• [TASK PROMPT]: The response should be the lines of the data, starting at the first and ending at the one that contains "Select the らくがき倉庫のfaviconを作る cell", copied without change.

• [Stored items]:
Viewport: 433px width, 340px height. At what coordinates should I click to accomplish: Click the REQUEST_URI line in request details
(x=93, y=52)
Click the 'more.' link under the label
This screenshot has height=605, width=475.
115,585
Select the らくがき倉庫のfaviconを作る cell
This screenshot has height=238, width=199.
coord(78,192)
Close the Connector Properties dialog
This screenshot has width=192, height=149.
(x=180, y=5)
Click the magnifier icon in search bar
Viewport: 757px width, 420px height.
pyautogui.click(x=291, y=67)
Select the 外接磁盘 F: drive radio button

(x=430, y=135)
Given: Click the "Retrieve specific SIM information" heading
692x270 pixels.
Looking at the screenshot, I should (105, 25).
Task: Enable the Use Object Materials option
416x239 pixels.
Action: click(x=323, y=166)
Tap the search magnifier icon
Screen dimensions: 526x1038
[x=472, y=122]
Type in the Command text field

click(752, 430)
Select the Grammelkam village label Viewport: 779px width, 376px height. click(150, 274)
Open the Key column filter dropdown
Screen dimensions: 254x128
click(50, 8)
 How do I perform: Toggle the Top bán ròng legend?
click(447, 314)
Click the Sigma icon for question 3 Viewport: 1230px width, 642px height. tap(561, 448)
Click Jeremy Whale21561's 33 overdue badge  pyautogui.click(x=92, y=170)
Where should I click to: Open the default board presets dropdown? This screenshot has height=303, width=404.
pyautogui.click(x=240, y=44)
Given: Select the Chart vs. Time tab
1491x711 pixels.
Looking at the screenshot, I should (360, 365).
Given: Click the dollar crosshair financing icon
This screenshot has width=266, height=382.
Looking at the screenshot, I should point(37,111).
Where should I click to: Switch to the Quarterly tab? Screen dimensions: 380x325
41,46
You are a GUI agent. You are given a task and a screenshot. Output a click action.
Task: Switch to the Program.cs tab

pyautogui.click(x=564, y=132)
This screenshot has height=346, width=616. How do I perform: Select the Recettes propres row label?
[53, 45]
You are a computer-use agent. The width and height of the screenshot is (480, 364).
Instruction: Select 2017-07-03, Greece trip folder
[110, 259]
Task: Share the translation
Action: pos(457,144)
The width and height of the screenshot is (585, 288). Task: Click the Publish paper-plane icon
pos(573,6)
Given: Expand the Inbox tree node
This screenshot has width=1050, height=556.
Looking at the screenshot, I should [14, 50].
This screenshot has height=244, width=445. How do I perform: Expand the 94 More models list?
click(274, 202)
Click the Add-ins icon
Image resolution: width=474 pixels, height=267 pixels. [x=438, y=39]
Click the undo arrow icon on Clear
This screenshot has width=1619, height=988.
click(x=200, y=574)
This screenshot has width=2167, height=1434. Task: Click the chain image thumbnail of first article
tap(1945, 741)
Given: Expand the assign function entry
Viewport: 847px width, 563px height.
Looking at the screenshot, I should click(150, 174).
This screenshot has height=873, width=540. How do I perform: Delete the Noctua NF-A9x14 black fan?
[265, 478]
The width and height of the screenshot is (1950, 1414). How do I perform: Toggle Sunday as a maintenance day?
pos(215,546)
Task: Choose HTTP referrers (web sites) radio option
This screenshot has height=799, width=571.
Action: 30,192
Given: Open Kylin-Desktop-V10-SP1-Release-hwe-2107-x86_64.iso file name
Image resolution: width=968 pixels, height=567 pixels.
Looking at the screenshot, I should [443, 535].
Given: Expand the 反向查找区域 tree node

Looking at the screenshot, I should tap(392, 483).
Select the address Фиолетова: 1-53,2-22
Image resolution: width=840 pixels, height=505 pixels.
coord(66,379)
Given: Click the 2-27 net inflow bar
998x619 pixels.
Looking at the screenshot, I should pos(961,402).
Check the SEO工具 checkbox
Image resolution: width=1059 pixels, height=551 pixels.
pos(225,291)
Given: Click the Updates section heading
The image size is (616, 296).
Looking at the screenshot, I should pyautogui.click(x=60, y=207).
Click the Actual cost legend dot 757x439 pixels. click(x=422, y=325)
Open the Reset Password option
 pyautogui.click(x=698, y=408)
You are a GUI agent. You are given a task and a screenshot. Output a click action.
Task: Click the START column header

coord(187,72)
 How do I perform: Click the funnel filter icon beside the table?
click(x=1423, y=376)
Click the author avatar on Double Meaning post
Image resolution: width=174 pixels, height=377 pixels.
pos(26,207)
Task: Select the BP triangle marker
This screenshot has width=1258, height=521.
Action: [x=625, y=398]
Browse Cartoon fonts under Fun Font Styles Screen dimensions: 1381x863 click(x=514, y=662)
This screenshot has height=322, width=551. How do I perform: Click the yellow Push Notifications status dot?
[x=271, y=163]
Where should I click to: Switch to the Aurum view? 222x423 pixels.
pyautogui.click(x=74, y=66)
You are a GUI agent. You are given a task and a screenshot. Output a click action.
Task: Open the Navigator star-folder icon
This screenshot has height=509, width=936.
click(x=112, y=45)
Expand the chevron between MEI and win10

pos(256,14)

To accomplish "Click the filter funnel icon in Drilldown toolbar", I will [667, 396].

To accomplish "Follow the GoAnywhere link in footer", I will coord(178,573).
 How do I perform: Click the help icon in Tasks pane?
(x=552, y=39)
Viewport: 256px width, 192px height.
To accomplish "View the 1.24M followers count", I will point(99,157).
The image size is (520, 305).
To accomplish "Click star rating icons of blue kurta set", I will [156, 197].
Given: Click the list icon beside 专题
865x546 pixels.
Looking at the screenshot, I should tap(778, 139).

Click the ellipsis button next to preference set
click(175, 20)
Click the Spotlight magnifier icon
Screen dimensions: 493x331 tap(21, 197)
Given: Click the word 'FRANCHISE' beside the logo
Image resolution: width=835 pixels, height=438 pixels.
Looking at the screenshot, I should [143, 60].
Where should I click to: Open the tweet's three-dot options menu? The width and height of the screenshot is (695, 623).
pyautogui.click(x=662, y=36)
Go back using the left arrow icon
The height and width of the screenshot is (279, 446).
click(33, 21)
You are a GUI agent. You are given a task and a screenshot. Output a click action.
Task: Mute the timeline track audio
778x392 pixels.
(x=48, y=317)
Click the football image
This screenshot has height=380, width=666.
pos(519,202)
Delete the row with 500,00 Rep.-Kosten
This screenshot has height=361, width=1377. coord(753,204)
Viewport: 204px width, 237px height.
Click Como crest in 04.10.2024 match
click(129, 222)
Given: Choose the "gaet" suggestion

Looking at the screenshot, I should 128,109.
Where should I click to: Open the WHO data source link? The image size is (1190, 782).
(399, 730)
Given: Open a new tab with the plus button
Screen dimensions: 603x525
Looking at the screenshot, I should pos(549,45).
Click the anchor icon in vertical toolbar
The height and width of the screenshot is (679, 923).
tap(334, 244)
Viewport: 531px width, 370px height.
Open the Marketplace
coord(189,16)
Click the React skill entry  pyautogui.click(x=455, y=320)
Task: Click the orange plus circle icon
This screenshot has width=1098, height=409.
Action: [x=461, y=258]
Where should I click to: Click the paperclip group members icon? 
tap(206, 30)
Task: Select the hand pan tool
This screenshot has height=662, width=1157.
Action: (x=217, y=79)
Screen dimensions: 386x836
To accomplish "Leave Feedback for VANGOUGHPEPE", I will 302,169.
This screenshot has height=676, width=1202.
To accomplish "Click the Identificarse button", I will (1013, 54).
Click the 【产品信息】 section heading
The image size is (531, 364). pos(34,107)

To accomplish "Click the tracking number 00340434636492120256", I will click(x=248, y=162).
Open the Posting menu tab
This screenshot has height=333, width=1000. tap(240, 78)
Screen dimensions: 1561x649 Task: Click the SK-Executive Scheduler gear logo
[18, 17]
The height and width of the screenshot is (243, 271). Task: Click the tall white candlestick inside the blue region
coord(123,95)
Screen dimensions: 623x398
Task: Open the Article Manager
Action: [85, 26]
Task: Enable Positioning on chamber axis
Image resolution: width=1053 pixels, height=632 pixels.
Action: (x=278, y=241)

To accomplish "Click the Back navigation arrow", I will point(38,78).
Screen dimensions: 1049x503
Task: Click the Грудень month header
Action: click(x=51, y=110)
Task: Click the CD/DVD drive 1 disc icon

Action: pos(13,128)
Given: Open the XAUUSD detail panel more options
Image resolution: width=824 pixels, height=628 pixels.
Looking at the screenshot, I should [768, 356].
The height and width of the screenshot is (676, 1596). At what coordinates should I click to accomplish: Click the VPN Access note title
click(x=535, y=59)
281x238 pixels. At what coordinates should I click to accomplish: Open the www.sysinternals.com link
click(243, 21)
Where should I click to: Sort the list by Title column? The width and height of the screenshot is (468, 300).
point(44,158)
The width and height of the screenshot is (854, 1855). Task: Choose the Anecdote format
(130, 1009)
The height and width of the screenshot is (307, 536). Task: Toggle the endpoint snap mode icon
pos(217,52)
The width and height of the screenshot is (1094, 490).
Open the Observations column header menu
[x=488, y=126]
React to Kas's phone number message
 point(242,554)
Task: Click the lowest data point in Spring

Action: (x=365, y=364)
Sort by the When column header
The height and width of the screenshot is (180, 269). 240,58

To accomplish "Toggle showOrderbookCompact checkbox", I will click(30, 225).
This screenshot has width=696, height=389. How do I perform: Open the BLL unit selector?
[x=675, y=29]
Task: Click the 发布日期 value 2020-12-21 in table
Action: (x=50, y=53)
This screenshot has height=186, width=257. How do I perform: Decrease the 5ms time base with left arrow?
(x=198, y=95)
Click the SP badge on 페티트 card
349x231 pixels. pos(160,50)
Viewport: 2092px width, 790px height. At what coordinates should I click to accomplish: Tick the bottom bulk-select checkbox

• [TASK RESULT]:
Viewport: 433px width, 340px height. At what coordinates should I click to accomplish: Click the REQUEST_URI line in request details
(x=93, y=52)
Click the 'more.' link under the label
This screenshot has height=605, width=475.
115,585
Select the らくがき倉庫のfaviconを作る cell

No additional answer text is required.